Whether for life-saving drugs or cultural expressions such as music and movies, an effective IP system includes mechanisms to balance access and exclusivity, case by case. The legal and procedural details differ for each type of innovation, for each type of IP right, and in each country, but the common thread is that there are ways for innovators to gain exclusive rights, and paths for others to gain access to the innovations protected by those IP rights, including negotiation and legal proceedings. Unfortunately, these mechanisms can be very expensive and frustrating. Hence, companies and organizations working within the system seek greater efficiency as part of an effective IP system.

Expressing Individual Choice

Intellectual property rights can be viewed as instruments of competitiveness and economic growth, with patenting and trademark activity linked to gross domestic product. But IP systems can also be seen as instruments by which innovators express individual choices regarding their creations. In this light, intellectual property contributes not only to commercial interests, but also to human development — freedom of choice in personal expression and how we lead our lives.

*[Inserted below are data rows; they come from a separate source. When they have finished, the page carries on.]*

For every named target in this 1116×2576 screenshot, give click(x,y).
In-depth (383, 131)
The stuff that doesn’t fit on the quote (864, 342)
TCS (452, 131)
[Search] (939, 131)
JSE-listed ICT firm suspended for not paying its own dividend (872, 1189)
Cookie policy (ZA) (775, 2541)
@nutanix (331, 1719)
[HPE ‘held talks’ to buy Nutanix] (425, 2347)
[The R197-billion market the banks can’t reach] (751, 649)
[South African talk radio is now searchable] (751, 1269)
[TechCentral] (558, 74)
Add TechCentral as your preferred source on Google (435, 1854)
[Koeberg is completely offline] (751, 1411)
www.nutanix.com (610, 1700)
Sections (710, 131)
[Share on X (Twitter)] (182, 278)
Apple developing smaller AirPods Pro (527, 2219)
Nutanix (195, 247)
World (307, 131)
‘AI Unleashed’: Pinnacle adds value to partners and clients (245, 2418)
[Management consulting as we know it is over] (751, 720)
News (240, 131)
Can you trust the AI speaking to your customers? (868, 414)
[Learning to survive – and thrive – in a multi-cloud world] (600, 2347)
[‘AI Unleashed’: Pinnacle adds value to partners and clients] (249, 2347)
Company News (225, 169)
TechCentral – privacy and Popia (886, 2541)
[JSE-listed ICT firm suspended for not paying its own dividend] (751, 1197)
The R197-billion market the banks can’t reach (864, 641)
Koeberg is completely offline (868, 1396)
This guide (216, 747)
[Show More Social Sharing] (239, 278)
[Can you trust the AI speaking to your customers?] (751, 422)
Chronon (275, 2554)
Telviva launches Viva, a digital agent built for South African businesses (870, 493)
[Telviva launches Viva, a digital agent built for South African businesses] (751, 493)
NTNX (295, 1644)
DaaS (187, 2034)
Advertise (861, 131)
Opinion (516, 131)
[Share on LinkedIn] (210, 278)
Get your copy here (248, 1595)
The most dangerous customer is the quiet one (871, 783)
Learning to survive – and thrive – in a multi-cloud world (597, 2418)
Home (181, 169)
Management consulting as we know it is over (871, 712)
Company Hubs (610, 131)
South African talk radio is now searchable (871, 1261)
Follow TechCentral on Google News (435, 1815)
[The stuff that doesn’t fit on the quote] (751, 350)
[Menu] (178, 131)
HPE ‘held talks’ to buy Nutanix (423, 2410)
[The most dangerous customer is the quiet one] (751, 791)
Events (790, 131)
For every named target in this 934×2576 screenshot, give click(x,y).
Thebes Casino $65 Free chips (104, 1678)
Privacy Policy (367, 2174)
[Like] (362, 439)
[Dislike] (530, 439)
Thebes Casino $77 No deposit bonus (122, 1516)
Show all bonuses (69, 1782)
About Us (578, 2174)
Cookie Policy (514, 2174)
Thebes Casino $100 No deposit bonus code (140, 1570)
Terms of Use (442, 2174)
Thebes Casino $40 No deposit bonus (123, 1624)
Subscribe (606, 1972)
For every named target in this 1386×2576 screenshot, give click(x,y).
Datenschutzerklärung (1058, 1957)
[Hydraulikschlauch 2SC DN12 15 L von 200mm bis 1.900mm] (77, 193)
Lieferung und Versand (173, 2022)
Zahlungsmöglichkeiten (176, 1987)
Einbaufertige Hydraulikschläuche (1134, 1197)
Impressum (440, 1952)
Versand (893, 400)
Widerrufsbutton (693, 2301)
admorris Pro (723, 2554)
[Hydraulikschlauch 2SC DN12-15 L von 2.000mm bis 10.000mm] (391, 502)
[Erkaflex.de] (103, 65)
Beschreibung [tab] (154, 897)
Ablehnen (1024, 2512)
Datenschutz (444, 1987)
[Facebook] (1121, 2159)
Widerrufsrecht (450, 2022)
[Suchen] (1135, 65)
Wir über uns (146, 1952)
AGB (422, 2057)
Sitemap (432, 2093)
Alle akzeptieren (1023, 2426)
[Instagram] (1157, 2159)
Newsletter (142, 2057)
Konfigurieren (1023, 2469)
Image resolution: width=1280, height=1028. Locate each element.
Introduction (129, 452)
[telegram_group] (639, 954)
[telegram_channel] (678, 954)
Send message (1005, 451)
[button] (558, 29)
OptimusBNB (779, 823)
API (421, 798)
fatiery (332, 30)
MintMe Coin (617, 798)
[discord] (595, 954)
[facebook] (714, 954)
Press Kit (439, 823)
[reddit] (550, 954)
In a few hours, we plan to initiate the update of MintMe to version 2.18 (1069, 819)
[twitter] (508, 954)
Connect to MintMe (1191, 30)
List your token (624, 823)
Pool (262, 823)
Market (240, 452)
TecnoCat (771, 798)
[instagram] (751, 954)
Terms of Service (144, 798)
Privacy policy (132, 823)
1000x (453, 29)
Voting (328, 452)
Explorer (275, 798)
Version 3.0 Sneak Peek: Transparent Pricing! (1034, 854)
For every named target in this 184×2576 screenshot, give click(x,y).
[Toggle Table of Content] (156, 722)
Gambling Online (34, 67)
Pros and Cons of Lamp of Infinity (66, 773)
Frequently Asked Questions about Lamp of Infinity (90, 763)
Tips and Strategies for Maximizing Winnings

One author may be happy to give an open-access license to her work on Wikipedia, but another may choose to publish a copyright-protected article. Innovators should have that choice.

Innovation and IP laws have always created winners and losers and always will. This is, of course, unsettling. But rather than choosing the winners, government’s role should be to ensure that the IP system maintains an effective balance between the freedom of an innovator to exclude others and the freedom of others to access the innovation. An IP system can provide a higher degree of individual freedom, and more competition, than a centralized system of grants, incentives, and prizes awarded by governments and philanthropies. Centralized systems can drive innovation in a particular state-sanctioned direction, but at the cost of individual choice and flexibility.

The inventor’s enthusiasm, the author’s pride, the entrepreneur’s confidence, competition — these are forces we can build on with innovators around the world. In doing so, we must meanwhile ensure that people of all walks of life can enjoy access to the fruits of innovation in medicine, food, information, entertainment, and education.